• Given records:
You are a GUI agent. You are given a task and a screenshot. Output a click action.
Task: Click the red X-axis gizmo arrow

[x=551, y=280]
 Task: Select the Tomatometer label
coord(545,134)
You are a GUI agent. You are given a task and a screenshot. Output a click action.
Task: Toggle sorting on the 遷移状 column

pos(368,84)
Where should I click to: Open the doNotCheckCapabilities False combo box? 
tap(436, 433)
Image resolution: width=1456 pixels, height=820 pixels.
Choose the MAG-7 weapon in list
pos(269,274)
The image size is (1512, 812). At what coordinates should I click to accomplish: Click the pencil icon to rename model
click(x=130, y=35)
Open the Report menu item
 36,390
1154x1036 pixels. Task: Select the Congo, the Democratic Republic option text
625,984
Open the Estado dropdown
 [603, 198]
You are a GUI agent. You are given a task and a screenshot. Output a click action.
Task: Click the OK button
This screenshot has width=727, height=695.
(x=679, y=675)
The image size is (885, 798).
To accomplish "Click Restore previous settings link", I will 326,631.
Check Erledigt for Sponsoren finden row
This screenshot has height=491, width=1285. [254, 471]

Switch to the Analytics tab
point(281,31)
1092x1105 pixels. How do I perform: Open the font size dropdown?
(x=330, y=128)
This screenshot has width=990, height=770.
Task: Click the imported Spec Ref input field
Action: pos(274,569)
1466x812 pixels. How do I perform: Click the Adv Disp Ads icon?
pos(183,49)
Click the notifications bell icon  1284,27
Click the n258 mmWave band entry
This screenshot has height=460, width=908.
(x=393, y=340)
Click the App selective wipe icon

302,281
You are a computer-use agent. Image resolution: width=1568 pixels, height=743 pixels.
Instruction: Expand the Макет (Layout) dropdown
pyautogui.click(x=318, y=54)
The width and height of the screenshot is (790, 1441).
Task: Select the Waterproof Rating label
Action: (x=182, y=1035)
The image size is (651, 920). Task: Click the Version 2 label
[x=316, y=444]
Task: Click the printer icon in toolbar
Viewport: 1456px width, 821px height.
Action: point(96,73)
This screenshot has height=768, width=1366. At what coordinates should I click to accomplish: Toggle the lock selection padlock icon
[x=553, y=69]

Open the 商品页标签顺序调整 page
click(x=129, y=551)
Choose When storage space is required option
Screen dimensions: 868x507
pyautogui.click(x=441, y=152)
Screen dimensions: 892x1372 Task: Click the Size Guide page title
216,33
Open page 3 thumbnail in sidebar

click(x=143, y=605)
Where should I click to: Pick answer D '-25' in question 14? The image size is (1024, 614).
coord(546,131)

• What to do: Rewrite all of the lines above, swapping "dropdown" for "select menu" wherever it occurs and changing nothing else.

• Expected answer:
You are a GUI agent. You are given a task and a screenshot. Output a click action.
Task: Click the red X-axis gizmo arrow

[x=551, y=280]
 Task: Select the Tomatometer label
coord(545,134)
You are a GUI agent. You are given a task and a screenshot. Output a click action.
Task: Toggle sorting on the 遷移状 column

pos(368,84)
Where should I click to: Open the doNotCheckCapabilities False combo box? 
tap(436, 433)
Image resolution: width=1456 pixels, height=820 pixels.
Choose the MAG-7 weapon in list
pos(269,274)
The image size is (1512, 812). At what coordinates should I click to accomplish: Click the pencil icon to rename model
click(x=130, y=35)
Open the Report menu item
 36,390
1154x1036 pixels. Task: Select the Congo, the Democratic Republic option text
625,984
Open the Estado select menu
 [603, 198]
You are a GUI agent. You are given a task and a screenshot. Output a click action.
Task: Click the OK button
This screenshot has width=727, height=695.
(x=679, y=675)
The image size is (885, 798).
To accomplish "Click Restore previous settings link", I will 326,631.
Check Erledigt for Sponsoren finden row
This screenshot has height=491, width=1285. [254, 471]

Switch to the Analytics tab
point(281,31)
1092x1105 pixels. How do I perform: Open the font size select menu?
(x=330, y=128)
This screenshot has width=990, height=770.
Task: Click the imported Spec Ref input field
Action: pos(274,569)
1466x812 pixels. How do I perform: Click the Adv Disp Ads icon?
pos(183,49)
Click the notifications bell icon  1284,27
Click the n258 mmWave band entry
This screenshot has height=460, width=908.
(x=393, y=340)
Click the App selective wipe icon

302,281
You are a computer-use agent. Image resolution: width=1568 pixels, height=743 pixels.
Instruction: Expand the Макет (Layout) select menu
pyautogui.click(x=318, y=54)
The width and height of the screenshot is (790, 1441).
Task: Select the Waterproof Rating label
Action: (x=182, y=1035)
The image size is (651, 920). Task: Click the Version 2 label
[x=316, y=444]
Task: Click the printer icon in toolbar
Viewport: 1456px width, 821px height.
Action: point(96,73)
This screenshot has height=768, width=1366. At what coordinates should I click to accomplish: Toggle the lock selection padlock icon
[x=553, y=69]

Open the 商品页标签顺序调整 page
click(x=129, y=551)
Choose When storage space is required option
Screen dimensions: 868x507
pyautogui.click(x=441, y=152)
Screen dimensions: 892x1372 Task: Click the Size Guide page title
216,33
Open page 3 thumbnail in sidebar

click(x=143, y=605)
Where should I click to: Pick answer D '-25' in question 14? The image size is (1024, 614).
coord(546,131)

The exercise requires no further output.